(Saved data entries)
──────────
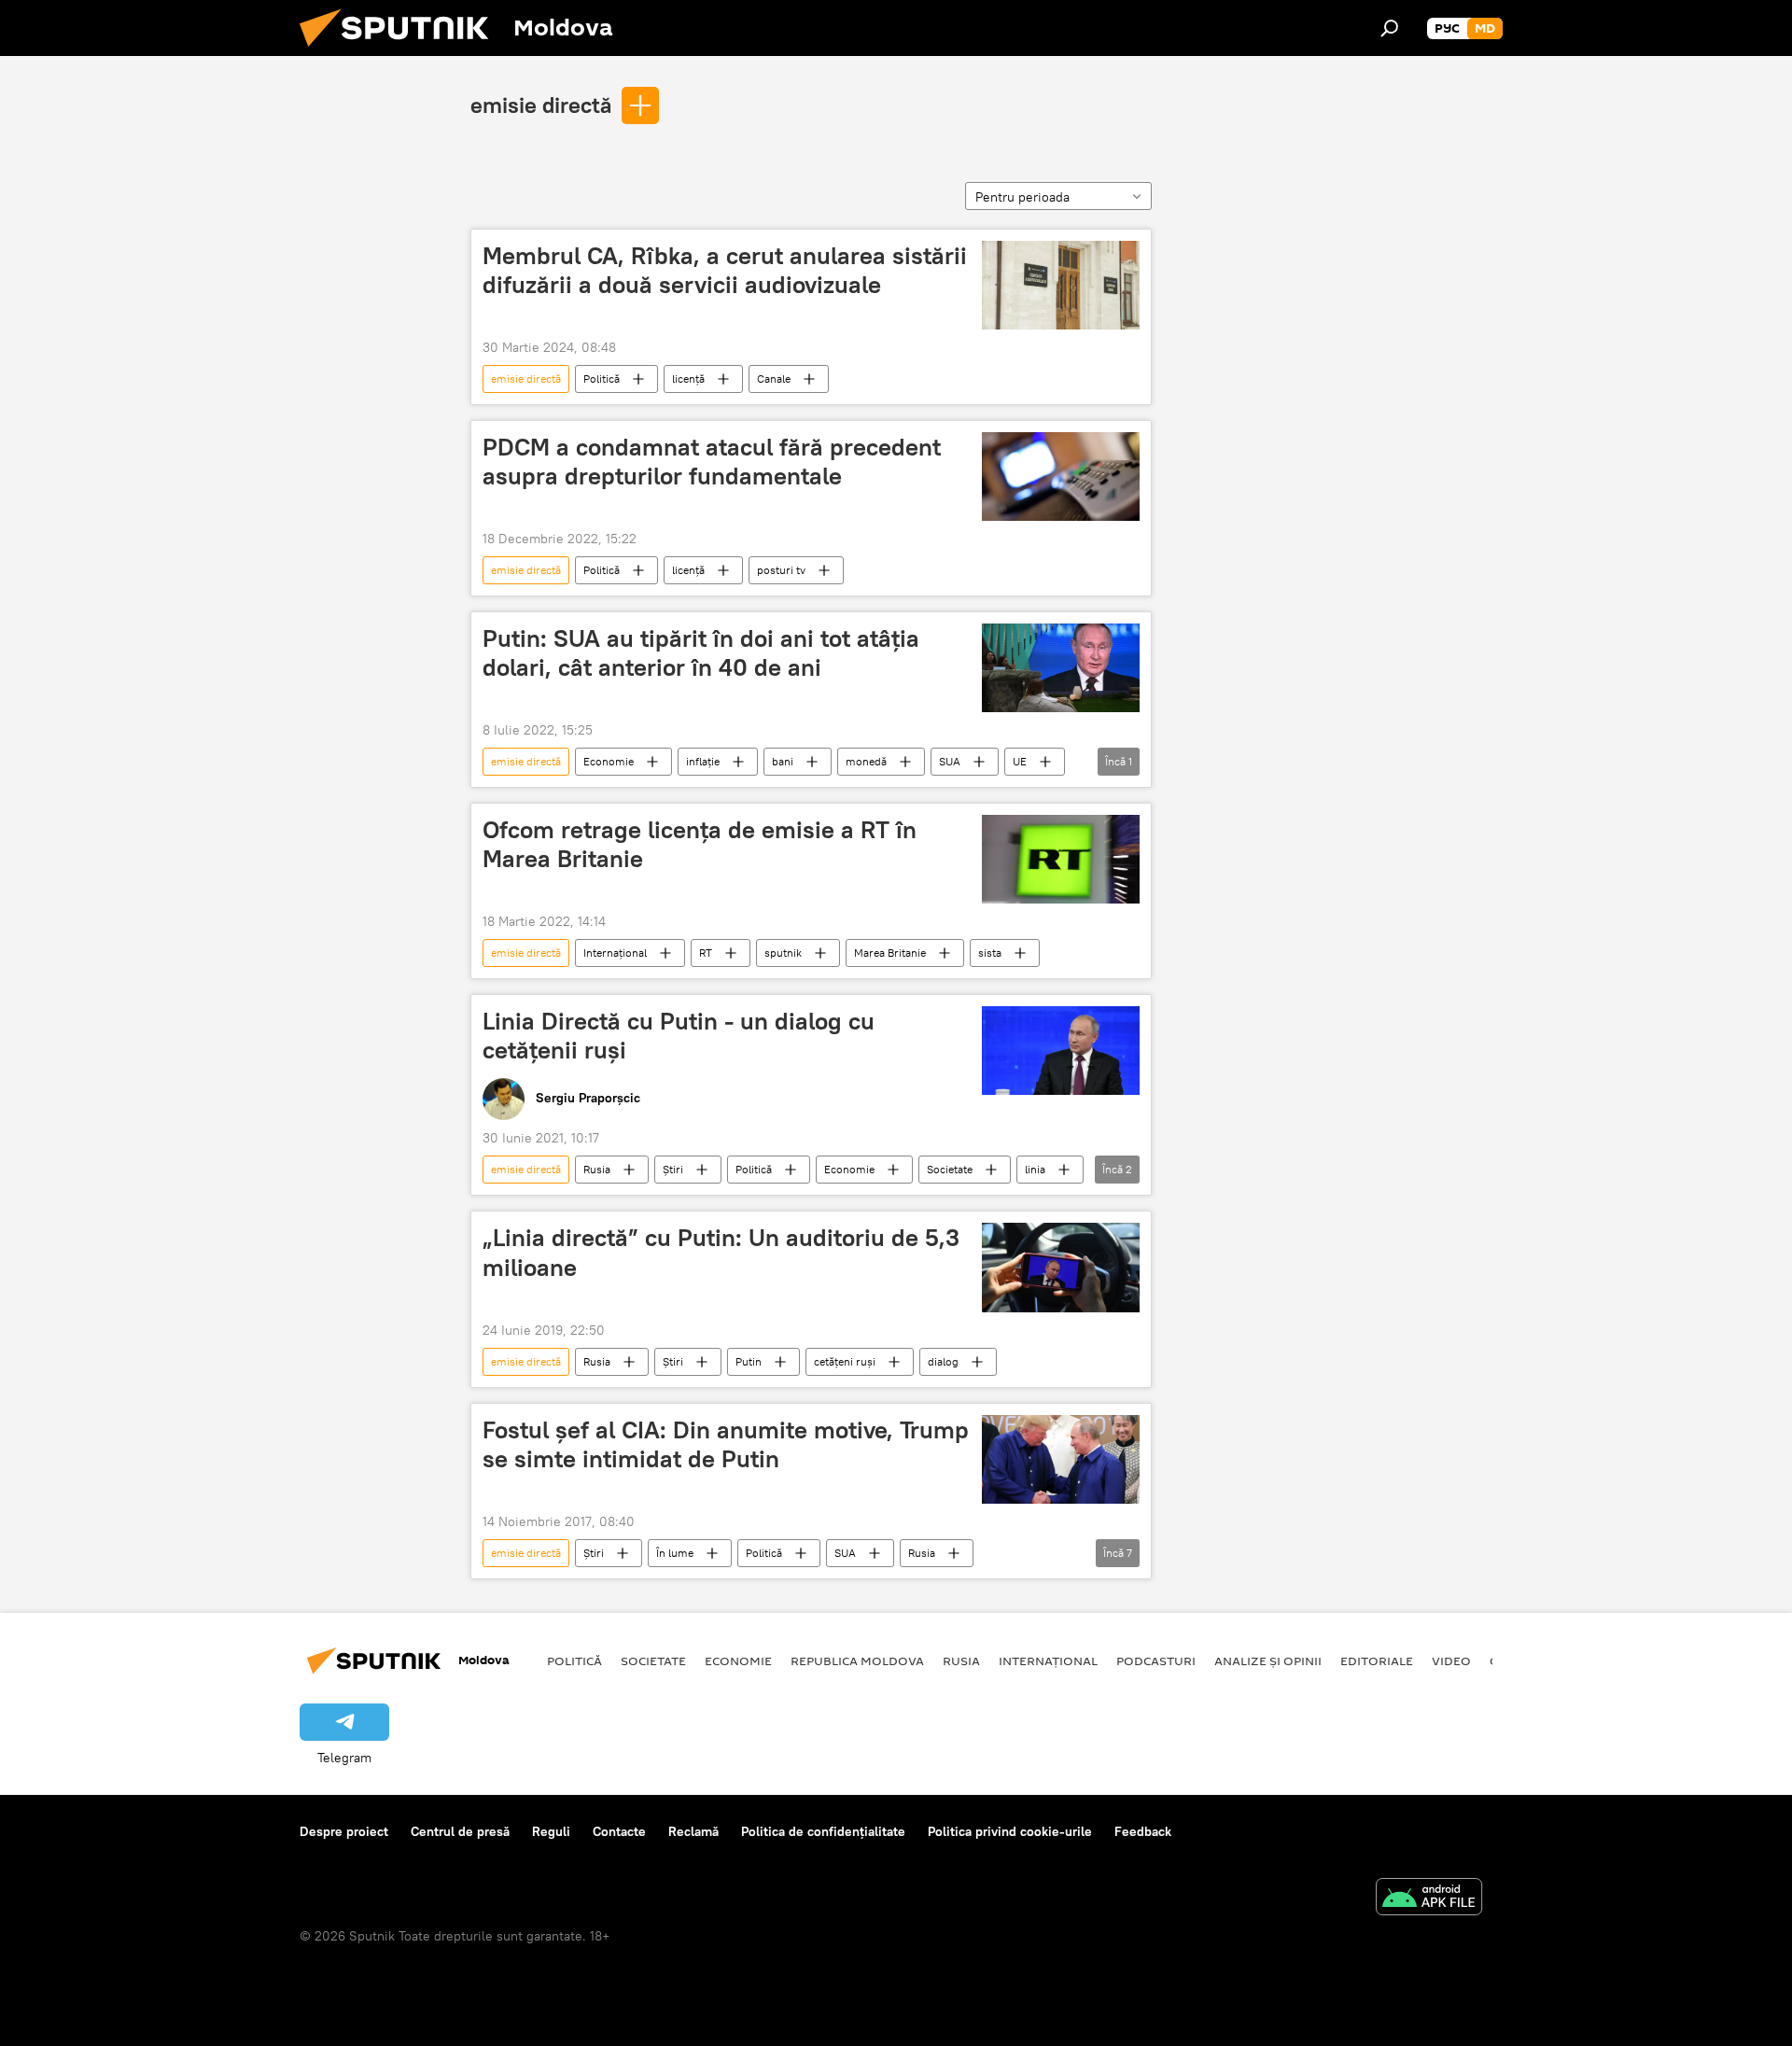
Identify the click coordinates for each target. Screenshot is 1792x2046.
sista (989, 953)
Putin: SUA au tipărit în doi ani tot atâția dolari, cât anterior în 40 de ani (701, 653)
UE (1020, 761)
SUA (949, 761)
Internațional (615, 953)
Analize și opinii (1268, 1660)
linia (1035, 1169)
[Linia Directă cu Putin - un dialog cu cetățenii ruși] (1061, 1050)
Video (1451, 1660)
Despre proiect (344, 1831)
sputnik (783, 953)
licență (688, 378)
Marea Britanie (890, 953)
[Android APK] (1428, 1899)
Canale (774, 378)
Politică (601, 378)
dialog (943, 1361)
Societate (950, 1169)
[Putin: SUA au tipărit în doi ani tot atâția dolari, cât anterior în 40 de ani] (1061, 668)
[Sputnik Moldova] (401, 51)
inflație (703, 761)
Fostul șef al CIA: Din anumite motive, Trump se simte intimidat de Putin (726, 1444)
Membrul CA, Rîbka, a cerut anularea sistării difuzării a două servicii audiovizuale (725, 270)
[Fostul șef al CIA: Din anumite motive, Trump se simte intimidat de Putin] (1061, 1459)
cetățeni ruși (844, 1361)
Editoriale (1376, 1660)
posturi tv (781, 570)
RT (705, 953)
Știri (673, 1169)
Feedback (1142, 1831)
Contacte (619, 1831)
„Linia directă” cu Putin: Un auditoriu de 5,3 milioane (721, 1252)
──────────
■ WORK INSTRUCTIONS
Above are the records; copy each line from them that includes the string "dialog".

■ SOLUTION TO THIS TASK
[Linia Directă cu Putin - un dialog cu cetățenii ruși] (1061, 1050)
dialog (943, 1361)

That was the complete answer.